* [記事]:
* * *

「この頃、会社の経営状態が良好ではありません……。」
「毎月きちんと売り上げは立っているものの、現金が枯渇した状態が慢性化しています……。」
「これから法人化したいので、中小企業が資金繰りを安定させるポイントについて知りたいです……。」
安定して会社を経営していく上で、収支をきちんと管理することは欠かせません。
この会社の収支を管理して調整することを、資金繰りといいます。
本記事では、中小企業の経営者向けに会社の資金繰りを改善するためのポイントや、苦しくなる理由について解説します。
なお既に資金繰りに苦しんでいる中小企業向けに頼れる相談や機関なども合わせてお伝えしていきます。
この記事をお読みいただければ、中小企業の資金繰りについてわかるようになるでしょう。
- 中小企業の資金繰りとは、収支を管理して調整すること
- 中小企業は黒字倒産しないように、資金繰りを管理するべき
- 在庫を抱えていたり、経費を使いすぎている中小企業は資金繰りが悪化しがち
- 売掛金の入金サイトが長い中小企業は、資金繰りが悪化しがち
- 売掛金の入金サイトを改善したい中小企業は、ファクタリングの利用を検討するべき
- 資金繰りが苦しい中小企業は、顧問の税理士などにアドバイスを求めると良い
目次
中小企業の経営者必見!資金繰りとは簡単に言うと何?
資金繰りとは簡単にいうと、会社が支払いに困らないよう、収入と支出を管理し調整することをいいます。
日本では、先に商品やサービスを提供し後から代金が支払われる信用取引が一般的です。
そのため、収入や支出を考えた上で取引しなければなりません。
たとえ売上が発生していたとしても入金日が遠く、現金を回収できない期間が長ければ、その分黒字倒産するリスクも高まるでしょう。
1,000万円の売上が発生していて、入金が90日先だとします。
その間に、1.500万円の支払いが発生していることがわかっているにもかかわらず、現金を用意できなければ支払いを済ませられません。
こういった現金の枯渇が黒字倒産を引き起こします。
国内では黒字倒産する中小企業が後を絶ちません。
そのような事態を引き起こさなさいためにも、資金繰りを考えることがポイントになります。
つまり、中小企業にとって資金繰りと経営は切っても切り離せない関係にあるのです。
資金と利益は別
経営者の中には、資金と利益を同じものとして捉えている方が少なくありません。
しかし、資金と利益は別物です。
ここでは資金と利益の違いを解説していきます。
資金とは、会社の現金や預金など、すぐに支払いにあてられるお金のことを指します。
その一方で利益とは、会社の儲け分を指します。
もっと簡単にいうと、収益から費用を差し引いたお金だといえるでしょう。
そんな利益を細かく分類すると、5種類に分けられます。

* * *

* [データ部分]:
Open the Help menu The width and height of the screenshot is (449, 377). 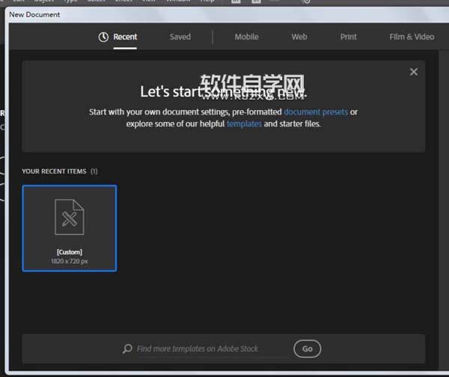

* * *

* [取り組む課題]:
A: 資金繰りの記事の冒頭で、かぎかっこに入れて示されている経営者の悩みをすべて挙げてください。
B: 資金繰りの記事のうち、「安定して会社を経営していく上で、収支をきちんと管理することは欠かせません。」で始まる箇所から「中小企業の経営者必見!資金繰りとは簡単に言うと何?」で終わる箇所までを、一字も変えずに書き写してください。
このデータは別の出典から取ったものです。

* [回答一覧]:
A:
- 「この頃、会社の経営状態が良好ではありません……。」
- 「毎月きちんと売り上げは立っているものの、現金が枯渇した状態が慢性化しています……。」
- 「これから法人化したいので、中小企業が資金繰りを安定させるポイントについて知りたいです……。」

B:
安定して会社を経営していく上で、収支をきちんと管理することは欠かせません。
この会社の収支を管理して調整することを、資金繰りといいます。
本記事では、中小企業の経営者向けに会社の資金繰りを改善するためのポイントや、苦しくなる理由について解説します。
なお既に資金繰りに苦しんでいる中小企業向けに頼れる相談や機関なども合わせてお伝えしていきます。
この記事をお読みいただければ、中小企業の資金繰りについてわかるようになるでしょう。
- 中小企業の資金繰りとは、収支を管理して調整すること
- 中小企業は黒字倒産しないように、資金繰りを管理するべき
- 在庫を抱えていたり、経費を使いすぎている中小企業は資金繰りが悪化しがち
- 売掛金の入金サイトが長い中小企業は、資金繰りが悪化しがち
- 売掛金の入金サイトを改善したい中小企業は、ファクタリングの利用を検討するべき
- 資金繰りが苦しい中小企業は、顧問の税理士などにアドバイスを求めると良い
目次
中小企業の経営者必見!資金繰りとは簡単に言うと何?